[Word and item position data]

>>

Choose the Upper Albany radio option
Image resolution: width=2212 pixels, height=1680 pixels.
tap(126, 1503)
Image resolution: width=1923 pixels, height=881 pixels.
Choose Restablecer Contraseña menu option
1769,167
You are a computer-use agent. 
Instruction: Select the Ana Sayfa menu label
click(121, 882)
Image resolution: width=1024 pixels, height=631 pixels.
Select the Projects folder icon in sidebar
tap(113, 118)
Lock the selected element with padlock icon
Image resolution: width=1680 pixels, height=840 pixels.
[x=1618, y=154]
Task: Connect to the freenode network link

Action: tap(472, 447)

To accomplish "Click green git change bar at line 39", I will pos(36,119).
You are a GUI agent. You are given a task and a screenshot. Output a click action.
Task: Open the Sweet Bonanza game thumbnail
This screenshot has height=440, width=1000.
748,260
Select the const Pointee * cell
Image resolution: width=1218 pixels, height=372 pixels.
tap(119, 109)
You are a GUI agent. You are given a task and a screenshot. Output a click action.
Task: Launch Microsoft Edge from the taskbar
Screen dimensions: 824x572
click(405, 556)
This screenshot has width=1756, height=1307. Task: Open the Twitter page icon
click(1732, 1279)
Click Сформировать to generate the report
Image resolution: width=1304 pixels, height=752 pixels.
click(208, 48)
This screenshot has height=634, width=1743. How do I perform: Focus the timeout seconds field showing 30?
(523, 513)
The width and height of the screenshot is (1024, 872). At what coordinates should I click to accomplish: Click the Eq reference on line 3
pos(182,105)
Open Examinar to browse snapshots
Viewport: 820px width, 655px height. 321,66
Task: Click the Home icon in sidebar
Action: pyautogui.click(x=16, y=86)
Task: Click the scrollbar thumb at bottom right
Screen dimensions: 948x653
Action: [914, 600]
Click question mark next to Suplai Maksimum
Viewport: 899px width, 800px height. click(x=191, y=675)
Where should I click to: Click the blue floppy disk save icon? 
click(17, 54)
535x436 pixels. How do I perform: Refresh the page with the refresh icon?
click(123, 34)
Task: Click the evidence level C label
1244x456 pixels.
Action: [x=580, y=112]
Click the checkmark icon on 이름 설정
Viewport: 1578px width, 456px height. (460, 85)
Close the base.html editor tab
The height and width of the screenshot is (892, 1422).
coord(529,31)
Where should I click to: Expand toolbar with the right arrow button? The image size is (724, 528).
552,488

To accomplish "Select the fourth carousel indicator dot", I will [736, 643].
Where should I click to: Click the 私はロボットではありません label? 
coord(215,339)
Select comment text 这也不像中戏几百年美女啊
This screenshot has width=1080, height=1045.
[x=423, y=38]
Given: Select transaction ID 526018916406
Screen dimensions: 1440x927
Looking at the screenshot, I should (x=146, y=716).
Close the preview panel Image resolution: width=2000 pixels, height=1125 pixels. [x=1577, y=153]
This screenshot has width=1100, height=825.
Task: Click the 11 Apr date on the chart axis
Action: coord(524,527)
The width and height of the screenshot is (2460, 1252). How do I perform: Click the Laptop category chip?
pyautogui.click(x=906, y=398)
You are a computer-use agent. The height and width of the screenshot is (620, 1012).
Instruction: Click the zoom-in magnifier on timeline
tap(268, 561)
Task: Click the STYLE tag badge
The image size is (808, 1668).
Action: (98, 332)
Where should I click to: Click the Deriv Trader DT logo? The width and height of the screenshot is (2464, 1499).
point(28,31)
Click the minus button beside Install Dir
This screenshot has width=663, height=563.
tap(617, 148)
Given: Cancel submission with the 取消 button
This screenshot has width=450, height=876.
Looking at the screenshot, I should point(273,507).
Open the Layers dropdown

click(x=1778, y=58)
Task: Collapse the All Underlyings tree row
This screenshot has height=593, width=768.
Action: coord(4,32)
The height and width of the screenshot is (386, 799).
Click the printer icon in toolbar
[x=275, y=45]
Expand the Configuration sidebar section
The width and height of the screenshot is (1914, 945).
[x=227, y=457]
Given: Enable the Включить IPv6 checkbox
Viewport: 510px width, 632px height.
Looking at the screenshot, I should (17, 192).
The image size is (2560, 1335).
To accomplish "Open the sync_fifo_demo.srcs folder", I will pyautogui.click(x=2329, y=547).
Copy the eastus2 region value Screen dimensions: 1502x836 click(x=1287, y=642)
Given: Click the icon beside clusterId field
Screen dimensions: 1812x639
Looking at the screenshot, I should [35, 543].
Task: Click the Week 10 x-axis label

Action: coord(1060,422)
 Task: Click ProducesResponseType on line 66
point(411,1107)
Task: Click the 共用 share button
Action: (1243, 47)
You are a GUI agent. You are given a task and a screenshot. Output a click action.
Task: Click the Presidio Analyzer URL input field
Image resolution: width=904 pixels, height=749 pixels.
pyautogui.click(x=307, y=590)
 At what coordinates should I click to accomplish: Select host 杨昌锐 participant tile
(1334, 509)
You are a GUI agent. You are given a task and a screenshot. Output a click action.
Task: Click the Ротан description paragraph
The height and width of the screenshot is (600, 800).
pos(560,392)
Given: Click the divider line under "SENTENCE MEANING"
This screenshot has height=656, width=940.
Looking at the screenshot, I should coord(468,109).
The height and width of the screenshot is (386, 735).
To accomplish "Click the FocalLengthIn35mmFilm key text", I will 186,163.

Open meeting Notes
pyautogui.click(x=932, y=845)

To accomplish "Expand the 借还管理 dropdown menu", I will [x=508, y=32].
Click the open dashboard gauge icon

<<

**WHAT THIS TASK INVOLVES:** Copy out the material from its first line up to and including the line containing "click(405, 556)", with each line exactly as it appears.

**COMPLETE OUTPUT:**
Choose the Upper Albany radio option
Image resolution: width=2212 pixels, height=1680 pixels.
tap(126, 1503)
Image resolution: width=1923 pixels, height=881 pixels.
Choose Restablecer Contraseña menu option
1769,167
You are a computer-use agent. 
Instruction: Select the Ana Sayfa menu label
click(121, 882)
Image resolution: width=1024 pixels, height=631 pixels.
Select the Projects folder icon in sidebar
tap(113, 118)
Lock the selected element with padlock icon
Image resolution: width=1680 pixels, height=840 pixels.
[x=1618, y=154]
Task: Connect to the freenode network link

Action: tap(472, 447)

To accomplish "Click green git change bar at line 39", I will pos(36,119).
You are a GUI agent. You are given a task and a screenshot. Output a click action.
Task: Open the Sweet Bonanza game thumbnail
This screenshot has height=440, width=1000.
748,260
Select the const Pointee * cell
Image resolution: width=1218 pixels, height=372 pixels.
tap(119, 109)
You are a GUI agent. You are given a task and a screenshot. Output a click action.
Task: Launch Microsoft Edge from the taskbar
Screen dimensions: 824x572
click(405, 556)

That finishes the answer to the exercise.